A sign at a rally for unionization. This movement has been nearly 18 months in the works. Photo via Kendall McKone 
University of Oregon Student Workers at a rally demanding union status. This movement has been nearly 18 months in the works. Photo via Kendall McKone

On Apr. 7, 2023, the University of Oregon (UO) Student Workers Union gathered at Erb Memorial Union and submitted signed union cards in hopes of gaining union status. While their submission has not yet been certified, they had over 2,000 student workers sign cards in the 180 days allotted. 

The fight for student worker unionization has been prevalent in schools across the country. In a podcast by National Public Broadcast, Grinnell College, Dartmouth College, and Kenyon College are all mentioned as schools where student workers have been organizing to gain unionization. If UO Student Workers are able to unionize, they will be the largest undergraduate student union. 

So what are the UO Student Workers asking for, specifically? Kendall McKone, a junior at UO and organizer with UO Student Workers, joined the cause in early 2022. “Some of the main asks of our union are higher wages and free shift meals for dining workers.” According to McKone, even students who work in the dining hall do not receive free meals, even though pounds of food are thrown away daily. “So many student workers on campus are severely underpaid and suffering financially because of it.” They continue, “free shift meals would decrease both the number of workers who are hungry, and the amount of food wasted by the university each and every day.” 

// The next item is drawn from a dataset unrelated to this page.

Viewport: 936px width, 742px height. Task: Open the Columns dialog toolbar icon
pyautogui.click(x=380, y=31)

In February this year, UO student worker Will Garrahan was fired from his job in the dining hall. His supervisors claim that he was fired because he ate food from the cafeteria. According to Garrahan, he did eat food from the kitchen at the end of the shift, right before it was to be thrown away, which many agree is a common practice for dining-hall workers. In an Oregonian article from Feb. 18, Garrahan alleged that the firing was a form of union-busting, which is a term used to describe attempts by administration to stifle unionization-efforts. Students and staff staged a walkout after this event. 

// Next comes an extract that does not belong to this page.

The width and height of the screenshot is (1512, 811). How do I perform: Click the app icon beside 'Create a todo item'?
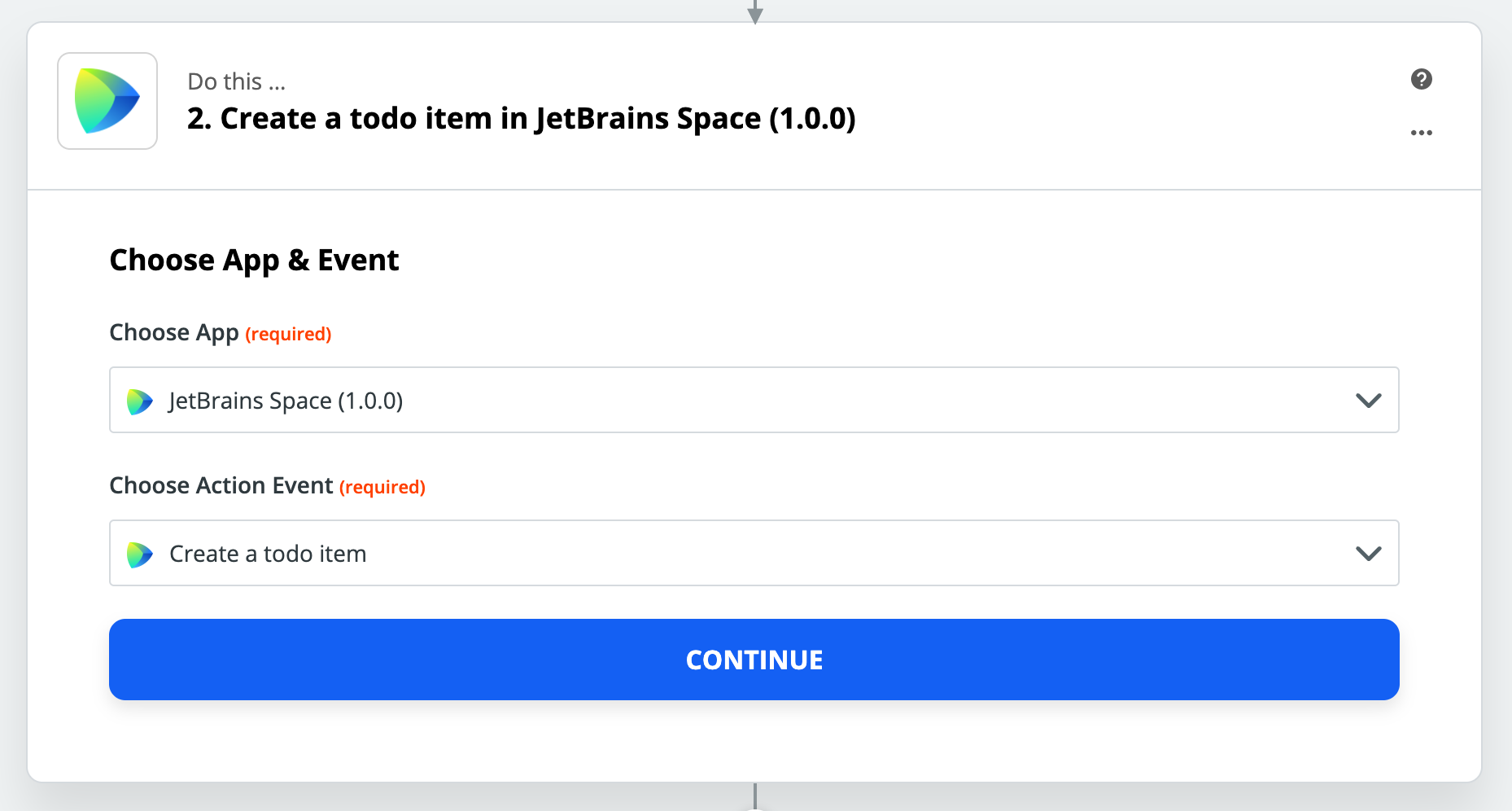140,554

One of the ways UO Student Workers have gotten the word out and garnered support has been through the use of social media. @uostudentworkers on Instagram has been providing information about union efforts and events such as union-card signing since mid-January this year. Through this outreach, many students and community members have joined the fight for unionization. “In organizing a union, you in turn build a community that wouldn’t have otherwise come together. We’ve built connections with other local unions and provided a space for solidarity to thrive,” says McKone. 

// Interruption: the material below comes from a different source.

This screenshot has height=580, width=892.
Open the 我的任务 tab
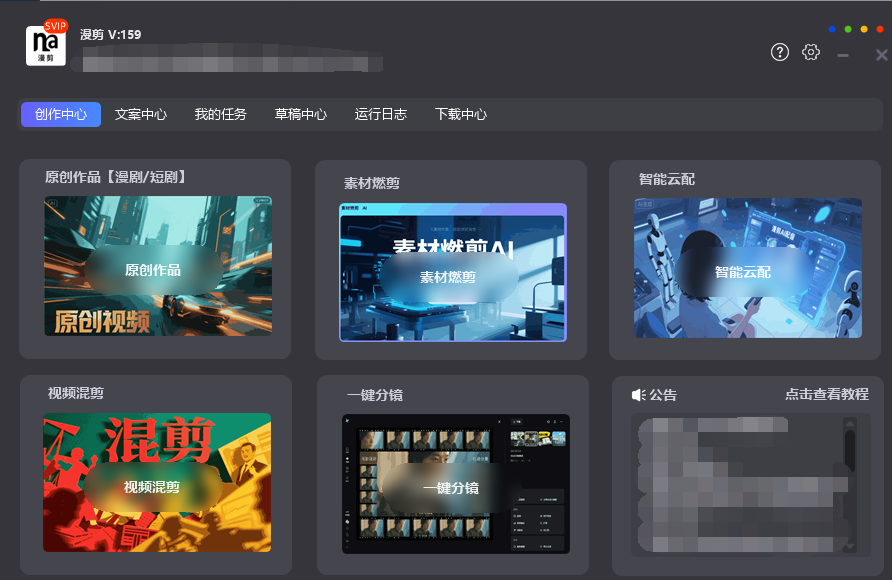(220, 114)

In an Instagram post titled “Why Unionize?” by @uostudentworkers from October 2022, the account lists reasons for unionization, their main one being: “While we are defenseless against exploitation and mistreatment as isolated individuals, we have significant leverage if we act collectively.” McKone echoes this statement, saying that “with a union, we can fight for the rights of all eligible student workers. We intend to make sure student workers on campus are actually heard and listened to.” 

UO Student Workers say that unionization is crucial to protect the rights and safety of workers. Since submitting the 2,000 signed cards, the student organizers at UO have been waiting for certification. “We are very optimistic in regards to certification, but there’s no real way of knowing [if we will get certification]. However, if we don’t win then, we do have the option to go to election,” says McKone. “Once certified, UO Student Workers would likely be the largest undergraduate student union in the entire country, and we would not have gotten this far if it wasn’t for all of our organizers, and all of the support we received from other various unions.” 

As of May 15, 2023, the UO Student Workers Union has yet to be certified.